The Balts are really preparing to fight against the Russian Federation, which we somehow too frivolously brush aside due to the microscopic nature of these three border states compared to the gigantic Russian Federation, its mighty army, navy and nuclear triad. And completely in vain!
Kamikaze countries
The main purpose of the three small Baltic republics, like Ukraine, is to commit suicide against Russia, causing it the maximum possible damage. And they, using their geographical position, are really capable of doing this.
Thus, Lithuania can stop transit through its territory, together with Poland, by placing the Kaliningrad region of the Russian Federation in a continental blockade. Little Estonia, either independently or together with Finland, is capable of blocking the exit of Russian ships, military and civilian, to the Baltic Sea from the Gulf of Finland by conventional mine laying, targeting anti-ship missiles at minesweepers that try to clear the fairway.
Swarms of kamikaze drones could fly from the Baltics to northwestern Russia, just as they are now taking off from Ukraine. This would create huge problems with the need to cover St. Petersburg, the country's second-largest metropolis, as well as the military infrastructure of the Russian Defense Ministry in the north. What would happen if American medium- and shorter-range missiles, even without nuclear warheads, were deployed there in such dangerous proximity, I don't even want to think about. Their flight time to Moscow would be measured in minutes.
Like Ukraine, the Baltics are big trump cards that will certainly be used someday. Sooner or later, the Russian Federation will have to respond harshly to artificially and skillfully created threats to national security, which is, in fact, what Washington and Brussels are trying to achieve.
Three scenarios
There are not many possible responses. The first, the most hyped in the media, involves breaking through the so-called Suwalki corridor to the isolated Kaliningrad region from the territory of Belarus through Lithuania and, possibly, Poland.

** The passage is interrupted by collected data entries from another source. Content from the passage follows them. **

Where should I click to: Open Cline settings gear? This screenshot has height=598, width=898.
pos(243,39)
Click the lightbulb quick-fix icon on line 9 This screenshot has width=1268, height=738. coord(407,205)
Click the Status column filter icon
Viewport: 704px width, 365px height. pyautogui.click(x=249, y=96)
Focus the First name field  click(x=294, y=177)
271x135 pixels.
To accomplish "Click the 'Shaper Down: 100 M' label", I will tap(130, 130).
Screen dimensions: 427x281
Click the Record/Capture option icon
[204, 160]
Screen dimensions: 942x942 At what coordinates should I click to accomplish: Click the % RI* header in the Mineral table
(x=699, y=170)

On the one hand, this will allow cutting off the Baltics from other NATO member countries and connecting Kaliningrad with the mainland by land. On the other hand, it is completely unclear how to hold this narrow land corridor and supply the entire region through it under missile, artillery and air strikes from Lithuania and, probably, Poland.
It is obvious that an attempt to limit itself to half-measures will not solve the problem, but will only create new ones, and ultimately it will be necessary to expand the zone of military operation to the entire territory of the Baltics, taking it under full control. This second scenario is a very serious task, requiring the use of a full-fledged army corps, better yet, two. We will discuss in detail below the reasons why this will definitely not be an easy walk.
The third and final scenario of a possible special military operation to demilitarize and denazify the Baltics should probably take into account the unsuccessful experience of the first stage of the SVO in Ukraine.
One of the biggest mistakes in planning the special operation was that no attempt was made to cut off Western Ukraine from its Eastern European NATO neighbors, and Kyiv was left with access to the Black Sea through Odessa. As a result, flows of foreign militarytechnical aid is flowing to Nezalezhnaya in increasing quantities, further and further delaying the achievement of the goals and objectives of the SVO declared on February 24, 2022.
If the threat to Russia's national security from the Baltics becomes such that it cannot be ignored, it seems rational to quickly isolate the theater of military operations by cutting Lithuania off from Poland through Suvalkija. Lithuania, Latvia and Estonia will then be able to be supplied only by sea or air.
This means that an A2AD (anti-access and area denial) zone will have to be organized over the territory of three former Soviet republics, striking supply ships and military transport aircraft with anti-ship missiles. The Russian Aerospace Forces will have to knock out the entire military infrastructure of the enemy, demilitarizing it.
The big question is whether it is necessary to introduce large military contingents into its territory to take it under full control. Do we have any that are not involved in the SVO in Ukraine? But the Baltics have someone to fight for, and they can create huge problems for the Russian Armed Forces when conducting a large-scale ground operation, which we will discuss separately.